DIRECTIONS FOR THIS TASK:
In the entries below, find the line with "Given: Toggle strikethrough formatting" and the line with "Given: Click the". Print those two and everything between them exactly, and nothing else.

SOURCE DATA:
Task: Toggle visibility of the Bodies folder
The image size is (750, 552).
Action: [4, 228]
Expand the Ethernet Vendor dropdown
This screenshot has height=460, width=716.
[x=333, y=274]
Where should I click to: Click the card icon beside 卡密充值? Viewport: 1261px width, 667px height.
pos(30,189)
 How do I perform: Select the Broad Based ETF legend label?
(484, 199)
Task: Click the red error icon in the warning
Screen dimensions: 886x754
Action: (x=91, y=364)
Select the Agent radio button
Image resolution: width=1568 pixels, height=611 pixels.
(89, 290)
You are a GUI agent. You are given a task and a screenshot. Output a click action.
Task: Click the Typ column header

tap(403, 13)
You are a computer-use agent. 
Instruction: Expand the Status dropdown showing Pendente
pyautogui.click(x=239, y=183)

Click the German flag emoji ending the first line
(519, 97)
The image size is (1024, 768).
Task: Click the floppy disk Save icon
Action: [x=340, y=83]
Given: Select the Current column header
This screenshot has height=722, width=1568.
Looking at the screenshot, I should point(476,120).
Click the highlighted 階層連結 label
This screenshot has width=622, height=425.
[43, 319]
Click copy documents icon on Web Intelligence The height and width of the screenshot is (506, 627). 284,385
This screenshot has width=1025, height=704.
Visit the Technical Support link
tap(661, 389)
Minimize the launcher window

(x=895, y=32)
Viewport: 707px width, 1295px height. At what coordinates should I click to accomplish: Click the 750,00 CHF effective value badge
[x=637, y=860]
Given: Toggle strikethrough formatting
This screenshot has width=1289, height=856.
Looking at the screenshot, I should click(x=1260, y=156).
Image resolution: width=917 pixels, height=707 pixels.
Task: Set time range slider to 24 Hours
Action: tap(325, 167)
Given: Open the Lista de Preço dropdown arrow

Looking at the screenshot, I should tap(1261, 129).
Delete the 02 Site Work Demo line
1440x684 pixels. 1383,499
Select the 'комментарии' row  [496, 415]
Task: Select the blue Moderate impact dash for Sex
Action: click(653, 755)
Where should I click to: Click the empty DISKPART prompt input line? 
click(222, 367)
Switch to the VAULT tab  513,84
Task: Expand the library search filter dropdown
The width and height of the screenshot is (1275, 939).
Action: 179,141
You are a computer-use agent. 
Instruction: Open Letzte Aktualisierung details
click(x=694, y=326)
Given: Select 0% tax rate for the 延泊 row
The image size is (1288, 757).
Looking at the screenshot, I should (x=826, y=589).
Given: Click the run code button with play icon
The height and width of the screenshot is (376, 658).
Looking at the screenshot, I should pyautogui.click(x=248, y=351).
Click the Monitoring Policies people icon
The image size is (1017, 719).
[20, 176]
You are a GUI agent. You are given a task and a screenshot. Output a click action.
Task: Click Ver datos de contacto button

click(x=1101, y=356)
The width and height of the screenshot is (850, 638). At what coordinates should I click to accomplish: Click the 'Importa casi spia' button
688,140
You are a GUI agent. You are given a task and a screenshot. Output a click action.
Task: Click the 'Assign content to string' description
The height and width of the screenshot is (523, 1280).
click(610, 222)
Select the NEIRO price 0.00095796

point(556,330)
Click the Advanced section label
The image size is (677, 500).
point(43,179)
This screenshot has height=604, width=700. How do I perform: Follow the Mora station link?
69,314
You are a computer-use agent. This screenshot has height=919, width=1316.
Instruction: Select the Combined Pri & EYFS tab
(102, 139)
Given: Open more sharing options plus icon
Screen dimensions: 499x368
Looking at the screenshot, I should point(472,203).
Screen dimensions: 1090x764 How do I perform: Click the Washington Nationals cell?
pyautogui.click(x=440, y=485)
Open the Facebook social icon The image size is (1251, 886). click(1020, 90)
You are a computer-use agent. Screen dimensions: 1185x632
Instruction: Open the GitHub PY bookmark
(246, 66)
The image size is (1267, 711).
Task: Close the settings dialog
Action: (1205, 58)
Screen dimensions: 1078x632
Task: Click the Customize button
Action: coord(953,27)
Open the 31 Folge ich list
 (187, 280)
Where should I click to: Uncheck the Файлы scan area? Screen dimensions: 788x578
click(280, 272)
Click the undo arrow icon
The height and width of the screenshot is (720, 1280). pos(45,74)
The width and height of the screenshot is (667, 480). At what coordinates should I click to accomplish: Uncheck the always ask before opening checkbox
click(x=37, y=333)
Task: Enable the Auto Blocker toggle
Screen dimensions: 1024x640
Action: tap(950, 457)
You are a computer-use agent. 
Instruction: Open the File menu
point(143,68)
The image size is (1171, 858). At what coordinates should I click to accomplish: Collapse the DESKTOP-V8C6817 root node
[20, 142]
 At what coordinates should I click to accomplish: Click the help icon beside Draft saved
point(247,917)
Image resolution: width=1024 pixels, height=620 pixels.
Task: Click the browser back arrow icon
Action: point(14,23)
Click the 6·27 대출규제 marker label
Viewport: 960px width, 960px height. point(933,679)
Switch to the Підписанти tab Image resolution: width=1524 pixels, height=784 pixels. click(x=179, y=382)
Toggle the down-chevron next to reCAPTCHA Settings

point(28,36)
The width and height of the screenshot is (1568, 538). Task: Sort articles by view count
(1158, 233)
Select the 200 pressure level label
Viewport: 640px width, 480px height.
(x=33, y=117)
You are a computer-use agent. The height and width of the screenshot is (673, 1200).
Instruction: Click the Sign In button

SOLUTION BELOW:
Given: Toggle strikethrough formatting
This screenshot has width=1289, height=856.
Looking at the screenshot, I should click(x=1260, y=156).
Image resolution: width=917 pixels, height=707 pixels.
Task: Set time range slider to 24 Hours
Action: tap(325, 167)
Given: Open the Lista de Preço dropdown arrow

Looking at the screenshot, I should tap(1261, 129).
Delete the 02 Site Work Demo line
1440x684 pixels. 1383,499
Select the 'комментарии' row  [496, 415]
Task: Select the blue Moderate impact dash for Sex
Action: click(653, 755)
Where should I click to: Click the empty DISKPART prompt input line? 
click(222, 367)
Switch to the VAULT tab  513,84
Task: Expand the library search filter dropdown
The width and height of the screenshot is (1275, 939).
Action: 179,141
You are a computer-use agent. 
Instruction: Open Letzte Aktualisierung details
click(x=694, y=326)
Given: Select 0% tax rate for the 延泊 row
The image size is (1288, 757).
Looking at the screenshot, I should (x=826, y=589).
Given: Click the run code button with play icon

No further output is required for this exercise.